My Lords, when I spoke on an earlier amendment, I said that I was participating in this debate with considerable trepidation. Having listened to this discussion, my trepidation has turned into a state of serious anxiety. However, I will attempt to proceed. My anxiety is raised particularly by the respect in which I hold my noble friend Lord Barnett and the power of the arguments that he put forward. However, as I listened to the debate, any support which I might have had for these amendments slowly drained away for three major reasons. The first is that there is a debate which centres round the need to devise a scheme to abolish the existing Barnett formula. However, that is not an argument in favour of the amendment; it simply identifies a public policy problem which needs to be dealt with, but which I suggest is not necessarily dealt with by this amendment. As those arguments multiplied, my support for my noble friend’s position started to fade away, as I said.

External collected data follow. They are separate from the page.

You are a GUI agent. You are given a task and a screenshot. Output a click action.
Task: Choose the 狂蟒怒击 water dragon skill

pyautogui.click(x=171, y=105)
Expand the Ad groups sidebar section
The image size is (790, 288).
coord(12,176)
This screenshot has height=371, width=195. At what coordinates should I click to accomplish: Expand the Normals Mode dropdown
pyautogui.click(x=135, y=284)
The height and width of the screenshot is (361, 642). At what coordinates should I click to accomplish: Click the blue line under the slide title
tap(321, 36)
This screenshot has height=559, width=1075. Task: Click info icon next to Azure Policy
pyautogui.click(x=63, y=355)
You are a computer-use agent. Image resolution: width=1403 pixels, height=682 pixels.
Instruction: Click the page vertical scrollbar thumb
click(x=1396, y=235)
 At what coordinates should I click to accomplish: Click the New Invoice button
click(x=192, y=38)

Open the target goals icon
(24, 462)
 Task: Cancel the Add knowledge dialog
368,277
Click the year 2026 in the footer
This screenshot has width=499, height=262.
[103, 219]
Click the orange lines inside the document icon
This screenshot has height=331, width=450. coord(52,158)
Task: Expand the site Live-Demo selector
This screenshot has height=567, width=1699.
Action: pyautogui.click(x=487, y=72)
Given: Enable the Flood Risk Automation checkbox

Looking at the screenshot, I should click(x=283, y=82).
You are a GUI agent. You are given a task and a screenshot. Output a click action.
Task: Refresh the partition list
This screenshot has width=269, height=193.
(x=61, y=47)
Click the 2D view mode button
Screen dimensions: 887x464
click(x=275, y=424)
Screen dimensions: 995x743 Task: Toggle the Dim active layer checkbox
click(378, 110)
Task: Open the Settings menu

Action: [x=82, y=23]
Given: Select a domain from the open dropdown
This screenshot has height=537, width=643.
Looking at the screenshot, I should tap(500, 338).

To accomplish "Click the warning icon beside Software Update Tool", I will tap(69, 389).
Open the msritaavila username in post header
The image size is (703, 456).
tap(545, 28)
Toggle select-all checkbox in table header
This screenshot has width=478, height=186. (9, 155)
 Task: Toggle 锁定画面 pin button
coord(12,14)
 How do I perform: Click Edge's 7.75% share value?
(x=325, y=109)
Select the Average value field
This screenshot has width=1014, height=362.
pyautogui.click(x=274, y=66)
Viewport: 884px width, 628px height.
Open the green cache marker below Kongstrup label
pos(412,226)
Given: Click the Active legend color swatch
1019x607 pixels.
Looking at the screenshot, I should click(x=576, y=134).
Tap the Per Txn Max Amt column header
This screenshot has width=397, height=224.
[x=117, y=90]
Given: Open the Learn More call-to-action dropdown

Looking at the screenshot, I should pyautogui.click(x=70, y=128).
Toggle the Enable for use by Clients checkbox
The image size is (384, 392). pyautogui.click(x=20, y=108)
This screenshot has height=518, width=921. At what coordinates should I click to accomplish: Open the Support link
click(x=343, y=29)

I put down a warning marker for those who have talked about a needs basis for the funding allocations to different parts of the UK. The noble Lord, Lord Lang, is absolutely right that the calculation of need can be done on a clear and objective basis. It could indeed be done by a commission looking at matters such as the number of people under a certain age and the number of people living in poverty according to a certain definition. However, when you start to attach monetary valuations to those needs, you create a policy because you are then weighting them in monetary terms. By weighting them in monetary terms, you are defining a particular policy which you wish to apply uniformly throughout the UK. If you wish to follow the purely unionist line enunciated by the noble Lord, Lord Deben, that may be a reasonable position. However, if you wish to devolve some elements of social policy to the constituent nations of the United Kingdom, you impose policy on them through the needs-based weighting of the funding associated with the underlying formula—and not only that, this amendment would impose the policy through an independent commission. Therefore, an independent commission would vary the policy. Therefore, for example, if one decided that one did not very much care about, say, care for children between the ages of five and 10, but cared very much about children from birth to the age of five, and changed the financial weighting in those two areas, you would be changing the policy because you would be changing the funding available. Handing out this sort of important policy choice to an independent commission would deny what policy-making is all about.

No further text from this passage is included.